Next in line was the media, always ready to chase any story having human rights content and preferably with pictures of young people battling authoritarian forces ranged against them. Of course, journalists will claim they are just observers, but as has been repeatedly highlighted such observations are rarely bias free, and the riots in Hong Kong has actually done a great deal to expose the lack of professionalism in today’s media.

So here too, the media both dispensed and drank the Kool-Aid, failing to question the validity of the rioters’ claims. One glaring example is the hugely exaggerated figures for marchers, issued by the march organisers and eagerly sucked up by the press, which were subsequently found to be simply lies.

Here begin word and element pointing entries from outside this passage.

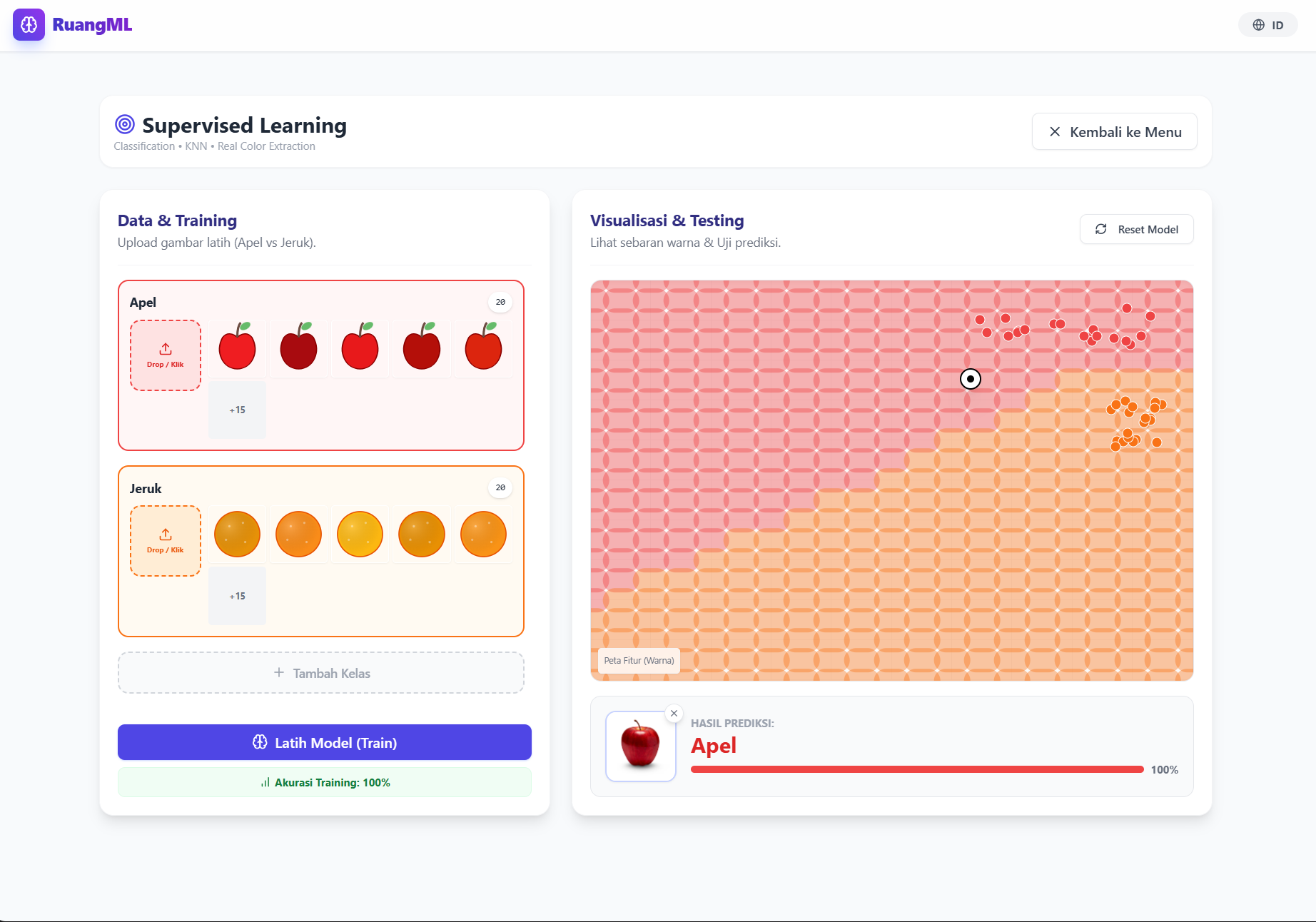This screenshot has width=1316, height=922.
Task: Expand the +15 more Jeruk images
Action: 237,596
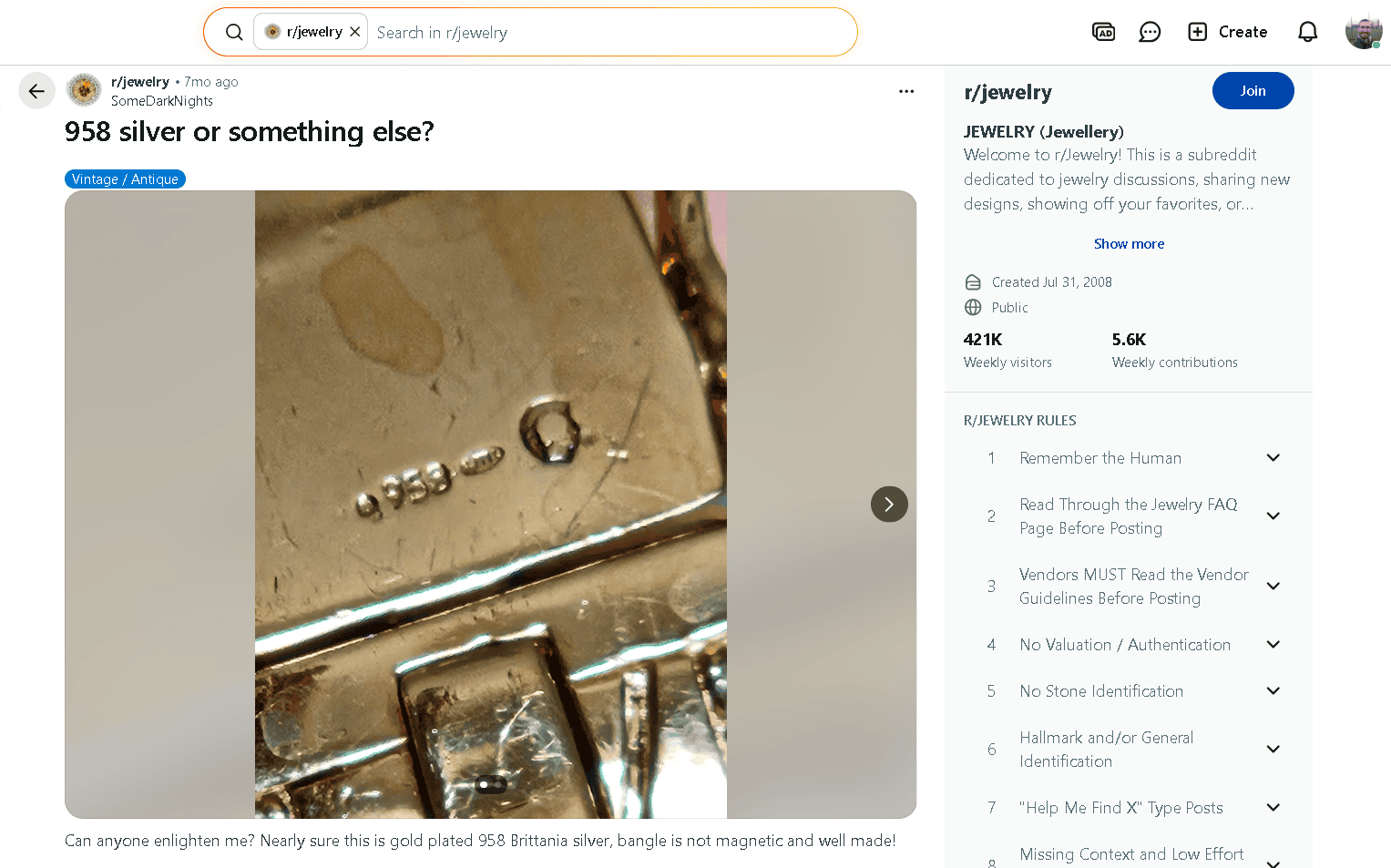
Task: Open the post overflow options menu
Action: click(x=905, y=91)
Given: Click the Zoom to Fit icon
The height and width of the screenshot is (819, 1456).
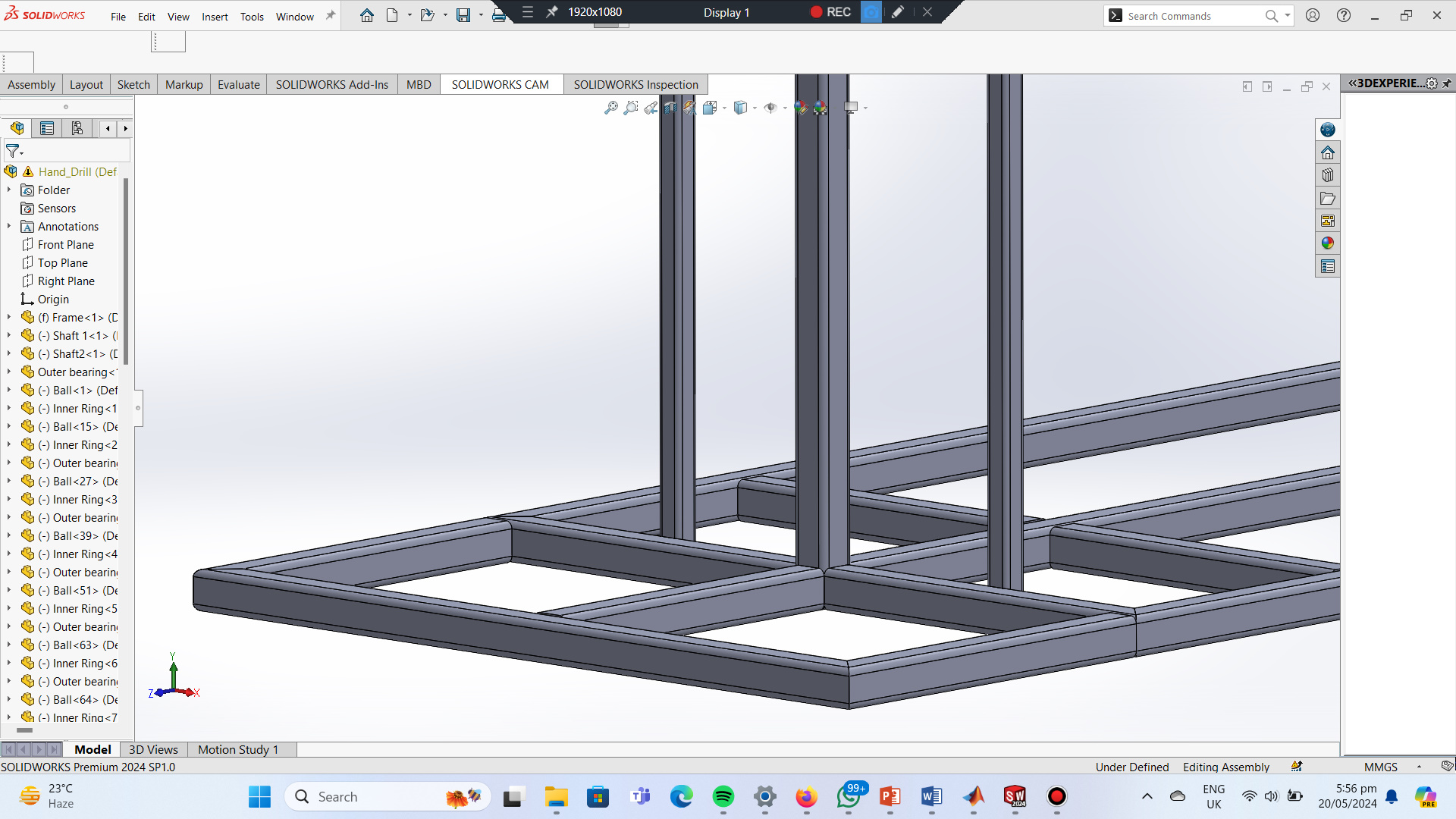Looking at the screenshot, I should tap(611, 108).
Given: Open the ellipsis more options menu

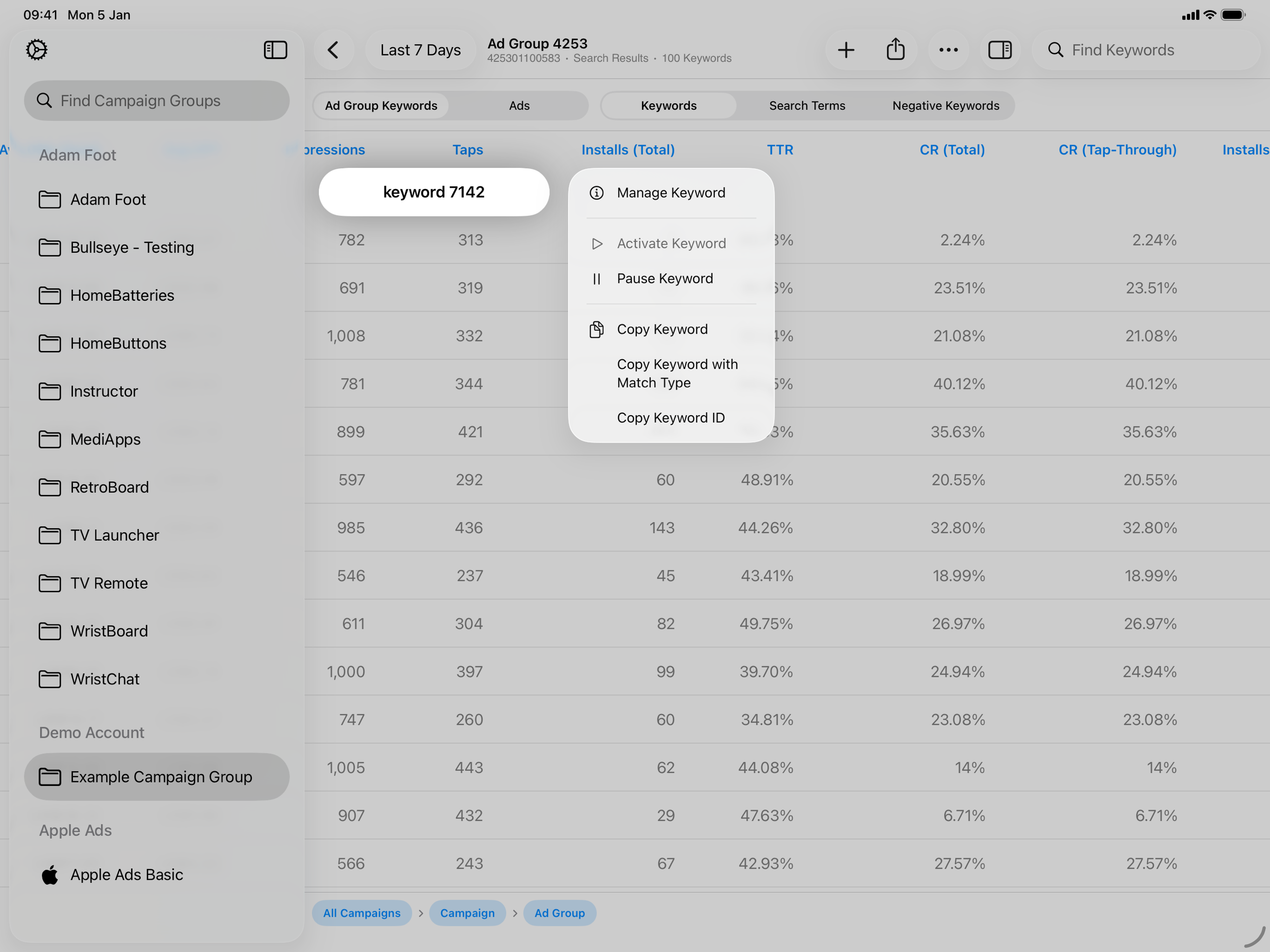Looking at the screenshot, I should tap(948, 50).
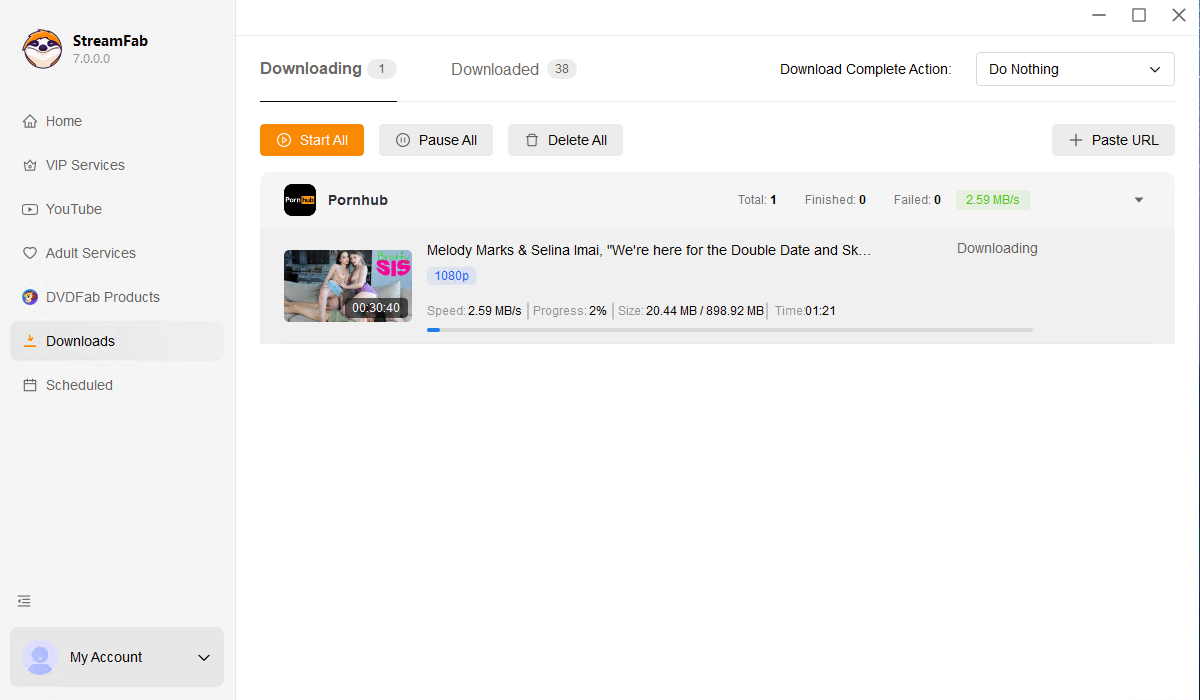Pause all downloads with Pause All
Image resolution: width=1200 pixels, height=700 pixels.
(435, 140)
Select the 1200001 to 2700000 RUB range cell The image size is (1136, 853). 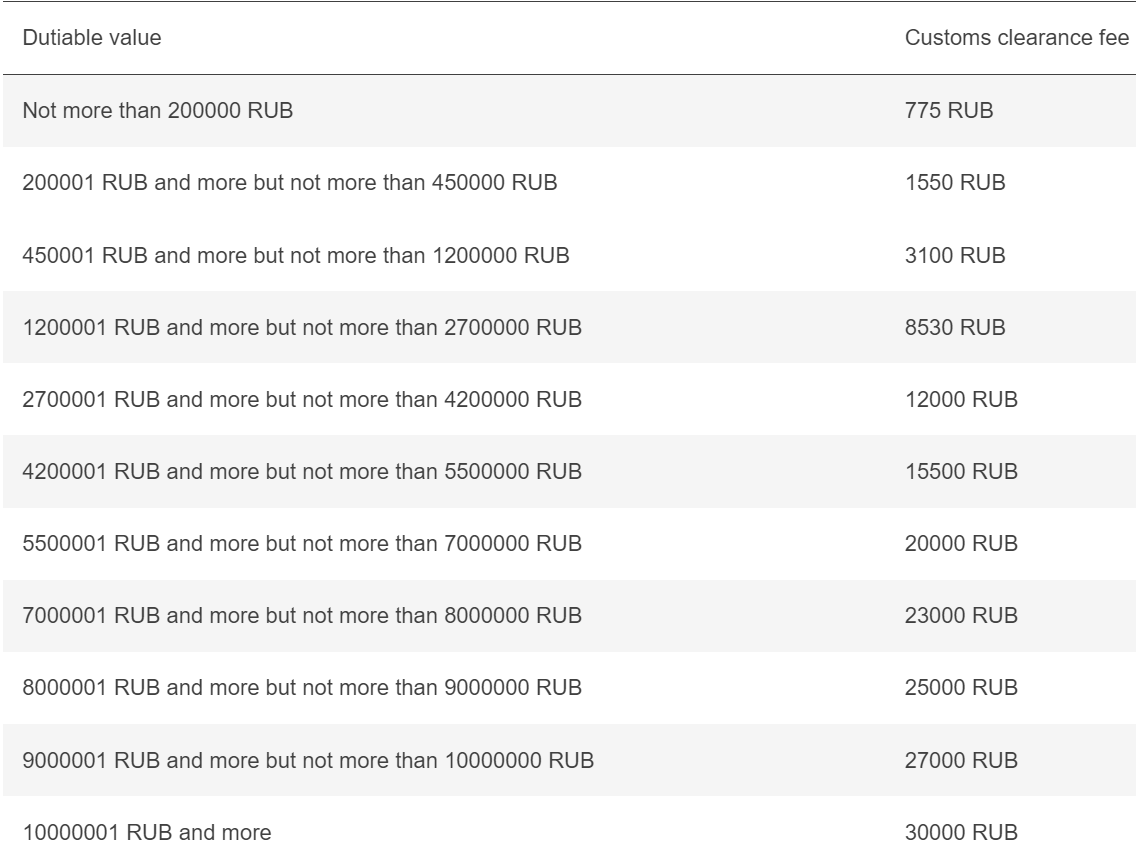pos(299,327)
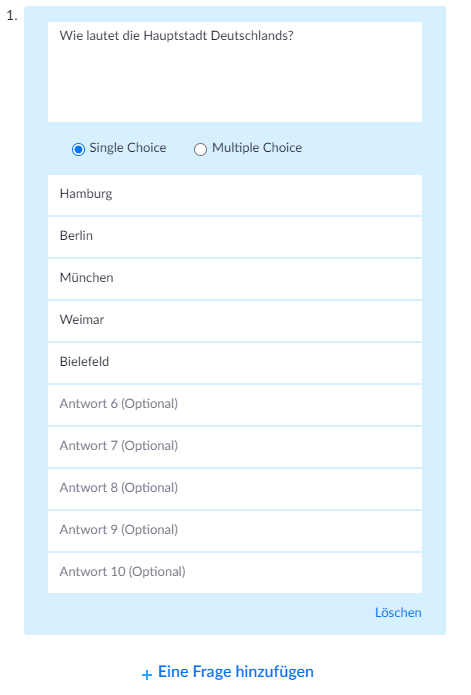Image resolution: width=471 pixels, height=695 pixels.
Task: Click the empty area of the question text box
Action: click(x=235, y=84)
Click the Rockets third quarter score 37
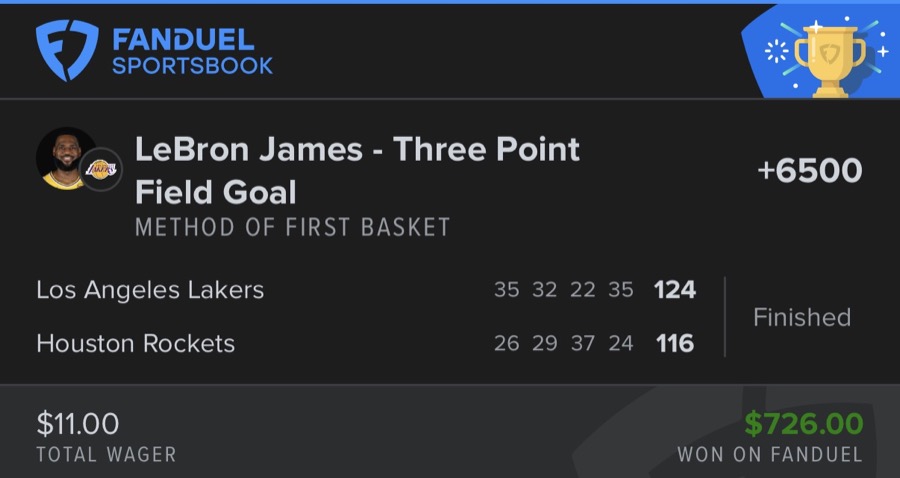 (x=583, y=343)
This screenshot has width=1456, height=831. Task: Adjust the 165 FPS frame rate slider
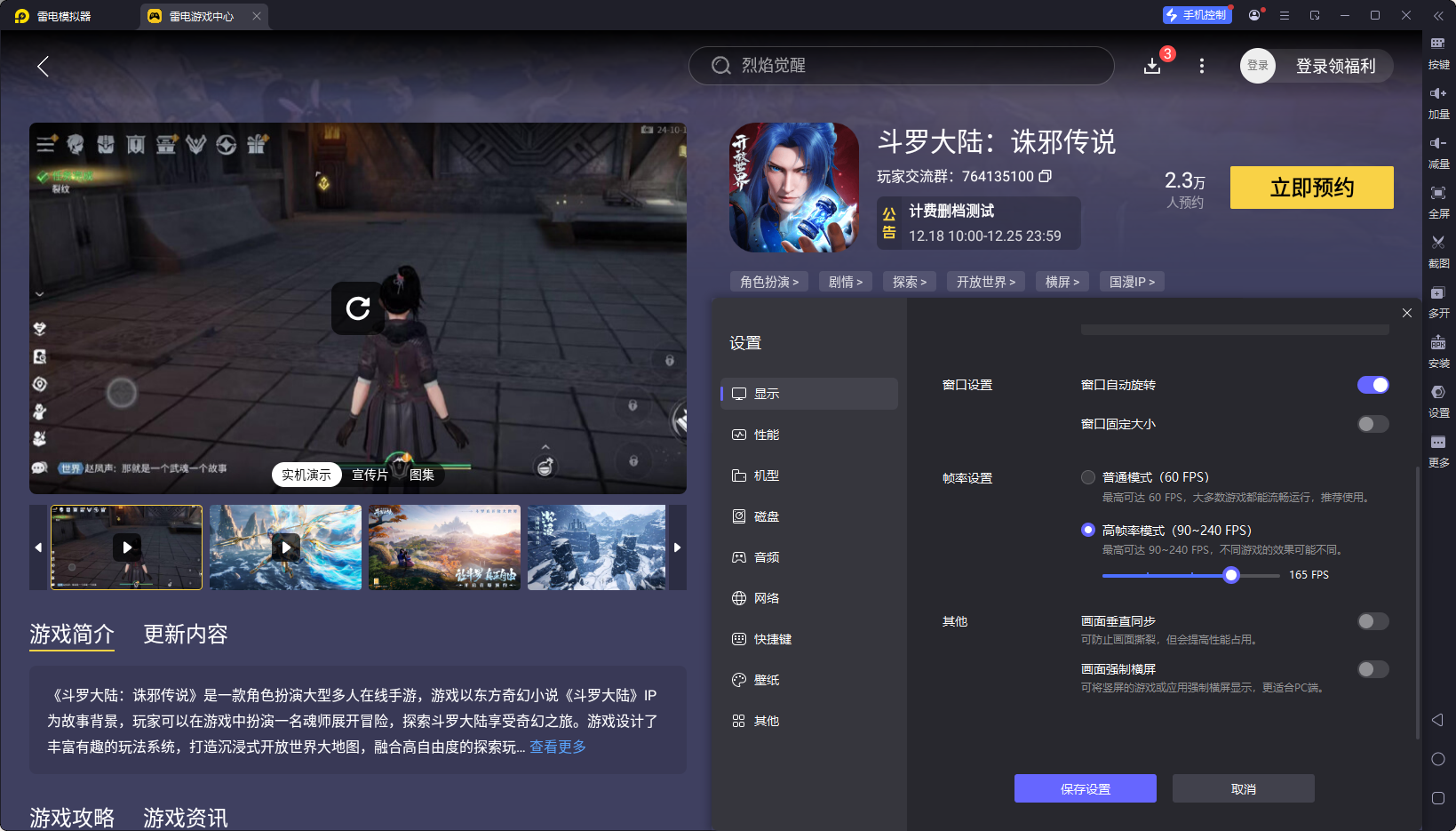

There is plenty of evidence of rapidly growing mistrust in the mass media, their reports on Hong Kong certainly have not done them any favours.

And bringing up the back of the pack are the academics, both current and past, whose views were eagerly sought by a press seeking “quotable” commentary. Again, these folks dispensed the Kool-Aid in spades, providing moral support to the rioters, many of them from the same academic institutions.

If we go back to the aim of Jones back in 1978 his dream it seems was for his followers to go to some magic other universe by drinking poisoned Kool-Aid, so it is fair to ask if those who dispensed and drank the Hong Kong Kool-Aid have achieved their aims.

For those in the streets, throwing petrol bombs and destroying MTR facilities the outcome has been in many cases, not an ascent to this imagined universe but rather a relatively short journey to one of Hong Kong’s correctional institutions. The wheels of justice are turning steadily in HK and hardly a week goes by without a report of a gaggle of young people, often students who had bright futures, heading off for 2–5 years behind bars for rioting and very uncertain futures with a criminal record. Hardly the nirvana they were led to believe would be their reward.

For the politicians, well we all know how fast politicians move on to the next subject, so maybe it’s water off their backs. And for those such as Pelosi, there was not one shred of irony in her condemning the attacks of January 6 in the US while having described the trashing of the Hong Kong Legislative Council as “a beautiful sight to behold”.

It is starting to become clear just how much polarity these same politicians, with their endless finger pointing at Beijing, have generated. The unwillingness of both Chinese and Russian leaders to attend the upcoming climate conference in the UK should surprise no one who has watched the manner in which they have been openly condemned and even ostracised by Western politicians.

For the journalists, I would suggest that one positive outcome of the whole sorry saga of Hong Kong is that because these events played out in a very well connected city with plenty of very intelligent, well connected citizens, and not in some far flung location with little access, the truth of the misreporting has been widely displayed. And of course, in drinking the Kool-Aid the media were dreaming of the Pulitzer-winning report of tanks coming across the bridge at Lo Wu. Sadly, for them it never happened and as more and more of the truth comes out these falsifications are being exposed.

As for the academics. One of the interesting observations of the Hong Kong riots is that while it was portrayed as a universal uprising in fact not all universities joined in the chaos. The very extensive Hong Kong University of Science and Technology (the clue is in the name) experienced only very very limited unrest as the students there valued their science based education, while those at other institutions having a greater focus on “liberal” studies ran riot.

In conclusion, it is fair to say that a great deal of Kool-Aid was ingested in 2019/20 around Hong Kong, but there is one big difference with Jonestown, the origin of the phrase. In Jonestown, Jim Jones didn’t drink the Kool-Aid himself but was found dead from a, presumed self-inflicted, gun shot wound. In contrast when it comes to Hong Kong the real players behind the scenes who tried to use Hong Kong for their own personal or geopolitical aims have not only failed but are comfortably sitting out of the side-lines, well away from the grief and anguish they sponsored.